Maturidi, Maveraünnehir’deki kadim Türk kenti olan ve günümüzde Özbekistan sınırları içerisinde
bulunan Semerkant şehrinin Maturidi köyünde doğmuştur. Doğum tarihi konusunda kesin bilgi
bulunmamakla birlikte, vefat tarihinin 944 yılı olduğu hususunda ittifak vardır. Mâtürîdî’nin Arap
olduğunu ileri sürmüşlerse de bu iddia doğru değildir. Çünkü, gerek eserlerindeki dil ve üslûp
özellikleri gerekse yaşadığı Semerkant ve çevresinin Türklerin çoğunlukta bulunduğu bir bölge
olması göz önüne alındığında, Mâtürîdî’nin Türk olduğu aşikardır. Ayrıca doğduğu köyün bir Türk
köyü olduğu hususunda da görüş birliği mevcuttur
Matüridî, Kitab üt-Tevhid’inde bilgi ve önemi üzerinde ısrarla durur. Farklı görüşlere karşı herkesin
kendi görüşünün “doğruluğunu kanıtlayan karşı durulmaz bir delile sahip” olması gerekir. Akıl,
bilgi edinilmesine kılavuzluk eder. Bilgi edinme yollarını Matüridî duyular, haberler (nakiller)

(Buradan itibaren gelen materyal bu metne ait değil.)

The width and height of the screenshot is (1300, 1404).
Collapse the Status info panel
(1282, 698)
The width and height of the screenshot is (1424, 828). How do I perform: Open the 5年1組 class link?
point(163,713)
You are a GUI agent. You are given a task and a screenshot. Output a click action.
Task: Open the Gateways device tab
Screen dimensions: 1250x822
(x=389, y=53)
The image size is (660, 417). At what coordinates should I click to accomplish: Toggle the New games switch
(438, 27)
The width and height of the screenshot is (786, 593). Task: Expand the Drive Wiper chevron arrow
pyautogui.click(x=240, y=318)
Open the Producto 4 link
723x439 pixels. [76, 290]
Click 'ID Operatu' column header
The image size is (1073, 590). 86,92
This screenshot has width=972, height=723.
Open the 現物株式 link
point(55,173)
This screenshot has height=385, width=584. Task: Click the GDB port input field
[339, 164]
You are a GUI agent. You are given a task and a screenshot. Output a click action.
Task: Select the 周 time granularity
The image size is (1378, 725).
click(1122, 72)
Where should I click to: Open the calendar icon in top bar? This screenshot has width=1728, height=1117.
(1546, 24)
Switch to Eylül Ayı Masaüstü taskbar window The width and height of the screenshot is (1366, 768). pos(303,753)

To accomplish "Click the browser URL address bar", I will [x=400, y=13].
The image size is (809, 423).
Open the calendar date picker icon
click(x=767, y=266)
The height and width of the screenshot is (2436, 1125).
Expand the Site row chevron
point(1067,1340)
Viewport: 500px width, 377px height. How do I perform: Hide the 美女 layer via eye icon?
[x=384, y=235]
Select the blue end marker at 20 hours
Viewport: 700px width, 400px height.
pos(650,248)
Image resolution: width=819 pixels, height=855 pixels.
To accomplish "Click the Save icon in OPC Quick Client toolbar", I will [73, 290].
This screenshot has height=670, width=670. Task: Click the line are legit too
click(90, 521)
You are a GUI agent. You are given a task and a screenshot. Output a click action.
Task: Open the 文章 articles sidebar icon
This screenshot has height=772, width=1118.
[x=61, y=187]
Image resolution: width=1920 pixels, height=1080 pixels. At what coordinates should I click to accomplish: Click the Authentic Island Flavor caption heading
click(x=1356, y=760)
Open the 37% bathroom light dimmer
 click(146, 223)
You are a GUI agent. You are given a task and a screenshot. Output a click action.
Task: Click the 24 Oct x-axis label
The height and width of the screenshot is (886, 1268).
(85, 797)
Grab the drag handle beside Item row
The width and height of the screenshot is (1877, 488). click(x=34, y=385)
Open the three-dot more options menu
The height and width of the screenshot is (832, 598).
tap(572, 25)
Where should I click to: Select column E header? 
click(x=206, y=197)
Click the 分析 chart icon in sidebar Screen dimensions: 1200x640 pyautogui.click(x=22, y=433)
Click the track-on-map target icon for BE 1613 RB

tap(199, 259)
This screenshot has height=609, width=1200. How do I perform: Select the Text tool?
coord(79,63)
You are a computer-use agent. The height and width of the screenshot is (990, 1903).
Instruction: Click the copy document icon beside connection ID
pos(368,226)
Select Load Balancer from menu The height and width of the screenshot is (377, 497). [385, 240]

ve akıl olarak belirler. O’na göre bilgi vehbî (kendiliğinden, doğuştan) olmaz; kesbî (sonradan
kazanılan) dir. Doğru akıl yürütmeyle ortaya çıkan bilgi bir âdet-i ilâhiye ‘dir. Tanrı insana
akletme, aklını kullanma yeteneğini, diğer varlıklardan farklı olarak üstünlük ve temyiz gücü
olarak bahşetmiştir. Yani insan eşref-i mahlûkat tır. O “akıl” ile “nakli” dengeli bir şekilde kullanır.
Akıl, bilgi kaynaklarından biri, insana verilmiş ilâhi bir emanettir. İnsanlar akılları sayesinde
güzellik ve çirkinlikleri tanır, kendi üstünlüklerini onun sayesinde anlarlar. Kulun kusur işlemesi
aklını kullanmayışı yüzündendir. “Allah’ın emirleri akıllı olana hitabendir”. Allah’ın emirlerini
anlayacak akıl seviyesine sahip olmayanlar, ilâhi emirlerin dışında kalır, sorumlu olmazlar.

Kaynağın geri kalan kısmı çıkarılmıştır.